(Beginning of SUPPLIED PASSAGE)
With more tax professionals working remotely during the coronavirus pandemic, the IRS is warning them to take additional security steps to protect client data.
The IRS, state tax agencies, and the tax industry are seeing more instances of data theft as cybercriminals take advantage of the confusion surrounding COVID-19 by creating new scams.
"Identity thieves view the pandemic as a chance to exploit tax professionals as well as taxpayers," IRS commissioner Chuck Rettig warned.
"They are using every trick of their criminal trade to con people as well as steal valuable personal and financial information to help enable tax-related identity theft."
He said tax professionals can play an important role thwarting scammers.
"We urge the entire tax community to take additional steps and protect their sensitive data," he said.
Tax professionals working remotely should use a virtual private network, which connects business networks securely and allows remote access.
The IRS Security Summit, which includes state tax agencies and the private sector tax industry, urges the use of multi-factor authentication for VPNs, tax professionals, and taxpayers.
(End of SUPPLIED PASSAGE)
* _TASK ITEM 1_:
Do these statements agree with the IRS warning text? Answer yes or no for each and quote the words that decide it.
(a) Tax professionals who work remotely should use a virtual private network.
(b) The IRS Security Summit includes only state tax agencies.
(c) State tax agencies are seeing fewer instances of data theft.
* _TASK ITEM 2_: Summarize the IRS warning text in two sentences.
* _TASK ITEM 3_: Continue the IRS warning text from its last sentence.
(Beginning of SOURCE DATA)
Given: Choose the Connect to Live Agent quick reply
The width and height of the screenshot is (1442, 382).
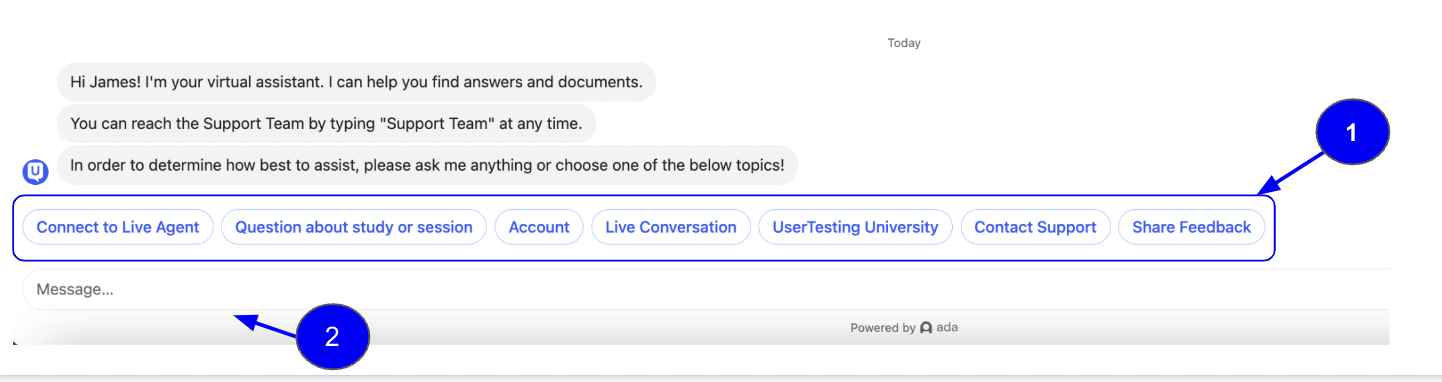Looking at the screenshot, I should 118,227.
(End of SOURCE DATA)
* _YOUR RESPONSE 1_:
(a) Yes: "Tax professionals working remotely should use a virtual private network"
(b) No: "which includes state tax agencies and the private sector tax industry"
(c) No: "are seeing more instances of data theft"

* _YOUR RESPONSE 2_: With more tax professionals working remotely during the coronavirus pandemic, the IRS warns that cybercriminals are exploiting the confusion with new scams and that data theft is rising. IRS commissioner Chuck Rettig urged the tax community to protect sensitive data, and tax professionals are advised to use a virtual private network with multi-factor authentication.

* _YOUR RESPONSE 3_:
This means a user signing onto tax software must enter a username, password, and a security code, generally sent as a text to a mobile phone.
"Multi-factor authentication protects the software account from being breached and from client data being stolen," the IRS said in a release.
"Tax professionals should activate this feature immediately."
Everyone, especially tax professionals, should also be using broad-based security software that protects computers and mobile phones.
Security features will help identify and stop potentially dangerous malware that can infect digital networks.
Identity thieves have also ramped up phishing scams on tax professionals and taxpayers.
Tax professionals should beware of emails from criminals posing as potential clients and adopt these three steps:
- Know your customers
- Use the phone to confirm identities
- Don't take the bait
Thieves also seek to impersonate tax software providers, cloud storage providers, banks and others, including the IRS.
The IRS will not call, email, or text anyone about stimulus or other payments.
And remember, phishing emails usually have an urgent message—such as "your account password expired"—and direct you to a link or attachment.
Taxpayers can report suspicious emails to the IRS.